What is the role of ACE2 in blood pressure (BP) regulation?
The renin-angiotensin system (RAS) is a key regulator of blood pressure homeostasis (Fig. 2). Renin cleaves angiotensinogen to liberate Ang I, which is converted to Ang II by ACE. Ang II acts via Ang II type 1 receptor (AT1R) leading to constriction of blood vessels, resulting in elevated blood pressure. ACE2 cleaves Ang II to give rise to the peptide Ang 1-7, which interacts with the Mas receptor and lowers blood pressure by dilating blood vessels. Inhibitors of ACE (ACEIs) or AT1R blockers (ARBs) are commonly prescribed for hypertension, heart attack, heart failure and chronic kidney disease conditions.
The controversy around BP-lowering drugs in COVID-19 patients
Systematic animal studies showed conflicting data on the effect of anti-hypertensive drugs on ACE2 expression. In some rat models, higher levels/activity of ACE2 protein were observed in heart and kidney tissues with the use of ACEI Lisinopril. On the other hand, Ramipril, another ACEI, did not increase ACE2 expression in rat heart tissues. ARBs also showed contrasting effects on ACE2 expression. Since SARS-CoV-2 enters via ACE2, these animal studies raised two opposing theories on the use of ACEIs.
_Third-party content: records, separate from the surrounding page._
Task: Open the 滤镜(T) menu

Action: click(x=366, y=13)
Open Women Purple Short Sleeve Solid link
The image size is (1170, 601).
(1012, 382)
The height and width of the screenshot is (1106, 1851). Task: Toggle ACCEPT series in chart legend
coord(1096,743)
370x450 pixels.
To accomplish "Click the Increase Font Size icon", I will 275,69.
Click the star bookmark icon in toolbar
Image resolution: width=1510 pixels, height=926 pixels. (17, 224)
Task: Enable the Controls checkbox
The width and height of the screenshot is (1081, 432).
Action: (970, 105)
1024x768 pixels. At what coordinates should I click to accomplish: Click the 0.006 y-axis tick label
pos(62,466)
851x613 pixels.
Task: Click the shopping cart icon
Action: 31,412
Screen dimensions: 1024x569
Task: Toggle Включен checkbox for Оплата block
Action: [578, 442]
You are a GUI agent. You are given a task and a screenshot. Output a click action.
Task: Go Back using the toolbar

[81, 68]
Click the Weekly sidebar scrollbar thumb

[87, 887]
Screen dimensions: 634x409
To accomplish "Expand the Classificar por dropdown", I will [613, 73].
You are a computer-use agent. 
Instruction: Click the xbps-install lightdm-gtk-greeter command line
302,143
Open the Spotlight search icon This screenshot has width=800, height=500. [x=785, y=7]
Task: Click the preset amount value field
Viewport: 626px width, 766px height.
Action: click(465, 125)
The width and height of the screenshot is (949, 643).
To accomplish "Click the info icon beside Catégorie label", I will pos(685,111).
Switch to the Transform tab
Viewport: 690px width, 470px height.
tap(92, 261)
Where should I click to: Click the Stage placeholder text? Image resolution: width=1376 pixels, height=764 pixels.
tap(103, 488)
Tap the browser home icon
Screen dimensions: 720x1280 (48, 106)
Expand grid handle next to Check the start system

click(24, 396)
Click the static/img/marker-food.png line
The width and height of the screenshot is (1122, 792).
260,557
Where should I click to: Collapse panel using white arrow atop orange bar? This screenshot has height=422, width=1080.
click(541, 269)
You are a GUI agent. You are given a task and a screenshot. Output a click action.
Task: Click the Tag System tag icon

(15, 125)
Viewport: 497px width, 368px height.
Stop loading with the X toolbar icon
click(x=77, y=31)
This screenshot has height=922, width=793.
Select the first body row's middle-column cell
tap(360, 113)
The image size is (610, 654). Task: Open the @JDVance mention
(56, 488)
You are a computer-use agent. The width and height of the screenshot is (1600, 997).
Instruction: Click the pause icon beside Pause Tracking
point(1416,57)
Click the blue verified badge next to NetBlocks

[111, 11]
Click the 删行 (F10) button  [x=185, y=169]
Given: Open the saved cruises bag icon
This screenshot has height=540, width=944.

Theory 1: ACEIs should not be given to hypertensive COVID-19 patients
Since ACEIs are known to increase the expression of ACE2, these drugs will provide more gateways for the virus to enter the cell and flourish, thereby worsening the condition (Fig. 3).
Theory 2: ACEIs may be protective in nature for hypertensive COVID-19 patients
ARBs and ACEIs reduce Ang II-mediated hypertensive effects, thereby favouring the conversion to Ang1-7, which is anti-inflammatory and has a protective role (Fig. 4).
Human population studies suggest continuation of ACEIs/ARBs in COVID-19 patients
Human studies from Italy, UK and USA concluded that ACEIs and ARBs did not show any significant association with the severity of COVID-19. The Italy report also mentioned that ACEIs and ARBs were the most frequently used anti-hypertensive drugs. Cohort studies from China recently reported that the mortality rate of cases without anti-hypertensive treatment was significantly higher than those taking anti-hypertensive treatment.
There is no compelling clinical or scientific evidence that demonstrates the adverse or beneficial effects of ACEIs or ARBs in COVID-19 patients.
ACEIs and/or ARBs should be continued in COVID-19 patients who have already been prescribed these medications.
The clinicians should consider every individual patient’s needs before altering their ACEI/ARB treatment regimens.
In conclusion, experts recommend that the usage of ACEIs/ARBs should be continued until future studies suggest otherwise. Additional comprehensive research in this area is required to facilitate development of optimal therapeutic strategies for COVID-19 patients with comorbidities such as hypertension.
Nitish Mahapatra is a Professor in the Department of Biotechnology, Bhupat and Jyoti Mehta School of Biosciences, Indian Institute of Technology Madras. Dhanya R and Janani V are his PhD students.